> Task statement:
The records that follow must be repeated verbatim, every one of them.

> Extracted data:
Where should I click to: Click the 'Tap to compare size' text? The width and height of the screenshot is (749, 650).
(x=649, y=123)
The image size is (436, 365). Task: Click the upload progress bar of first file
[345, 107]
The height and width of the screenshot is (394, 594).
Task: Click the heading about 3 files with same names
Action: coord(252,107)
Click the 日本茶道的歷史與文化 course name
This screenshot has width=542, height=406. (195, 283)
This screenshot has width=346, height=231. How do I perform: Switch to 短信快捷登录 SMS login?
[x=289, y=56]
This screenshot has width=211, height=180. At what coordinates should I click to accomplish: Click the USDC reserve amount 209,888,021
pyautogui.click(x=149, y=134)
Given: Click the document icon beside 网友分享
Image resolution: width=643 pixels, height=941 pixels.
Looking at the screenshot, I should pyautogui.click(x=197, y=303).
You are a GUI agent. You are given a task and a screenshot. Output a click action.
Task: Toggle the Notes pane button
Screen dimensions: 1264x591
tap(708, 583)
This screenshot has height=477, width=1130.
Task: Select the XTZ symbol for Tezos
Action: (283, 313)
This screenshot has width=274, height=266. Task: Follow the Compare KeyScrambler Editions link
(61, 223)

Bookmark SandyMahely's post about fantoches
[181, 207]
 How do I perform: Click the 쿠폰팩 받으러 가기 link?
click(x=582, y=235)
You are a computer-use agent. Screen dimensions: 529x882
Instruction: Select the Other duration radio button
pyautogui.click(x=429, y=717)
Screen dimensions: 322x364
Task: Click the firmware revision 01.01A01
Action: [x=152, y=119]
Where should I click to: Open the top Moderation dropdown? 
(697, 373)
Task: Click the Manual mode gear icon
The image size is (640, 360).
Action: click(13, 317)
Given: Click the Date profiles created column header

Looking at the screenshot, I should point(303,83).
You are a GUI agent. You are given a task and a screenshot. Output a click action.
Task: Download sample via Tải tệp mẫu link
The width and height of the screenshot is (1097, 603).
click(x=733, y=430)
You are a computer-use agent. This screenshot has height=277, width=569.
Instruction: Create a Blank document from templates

> Written solution:
Where should I click to: Click the 'Tap to compare size' text? The width and height of the screenshot is (749, 650).
(x=649, y=123)
The image size is (436, 365). Task: Click the upload progress bar of first file
[345, 107]
The height and width of the screenshot is (394, 594).
Task: Click the heading about 3 files with same names
Action: coord(252,107)
Click the 日本茶道的歷史與文化 course name
This screenshot has width=542, height=406. (195, 283)
This screenshot has width=346, height=231. How do I perform: Switch to 短信快捷登录 SMS login?
[x=289, y=56]
This screenshot has width=211, height=180. At what coordinates should I click to accomplish: Click the USDC reserve amount 209,888,021
pyautogui.click(x=149, y=134)
Given: Click the document icon beside 网友分享
Image resolution: width=643 pixels, height=941 pixels.
Looking at the screenshot, I should pyautogui.click(x=197, y=303).
You are a GUI agent. You are given a task and a screenshot. Output a click action.
Task: Toggle the Notes pane button
Screen dimensions: 1264x591
tap(708, 583)
This screenshot has height=477, width=1130.
Task: Select the XTZ symbol for Tezos
Action: (283, 313)
This screenshot has width=274, height=266. Task: Follow the Compare KeyScrambler Editions link
(61, 223)

Bookmark SandyMahely's post about fantoches
[181, 207]
 How do I perform: Click the 쿠폰팩 받으러 가기 link?
click(x=582, y=235)
You are a computer-use agent. Screen dimensions: 529x882
Instruction: Select the Other duration radio button
pyautogui.click(x=429, y=717)
Screen dimensions: 322x364
Task: Click the firmware revision 01.01A01
Action: [x=152, y=119]
Where should I click to: Open the top Moderation dropdown? 
(697, 373)
Task: Click the Manual mode gear icon
The image size is (640, 360).
Action: click(13, 317)
Given: Click the Date profiles created column header

Looking at the screenshot, I should point(303,83).
You are a GUI agent. You are given a task and a screenshot. Output a click action.
Task: Download sample via Tải tệp mẫu link
The width and height of the screenshot is (1097, 603).
click(x=733, y=430)
You are a computer-use agent. This screenshot has height=277, width=569.
Instruction: Create a Blank document from templates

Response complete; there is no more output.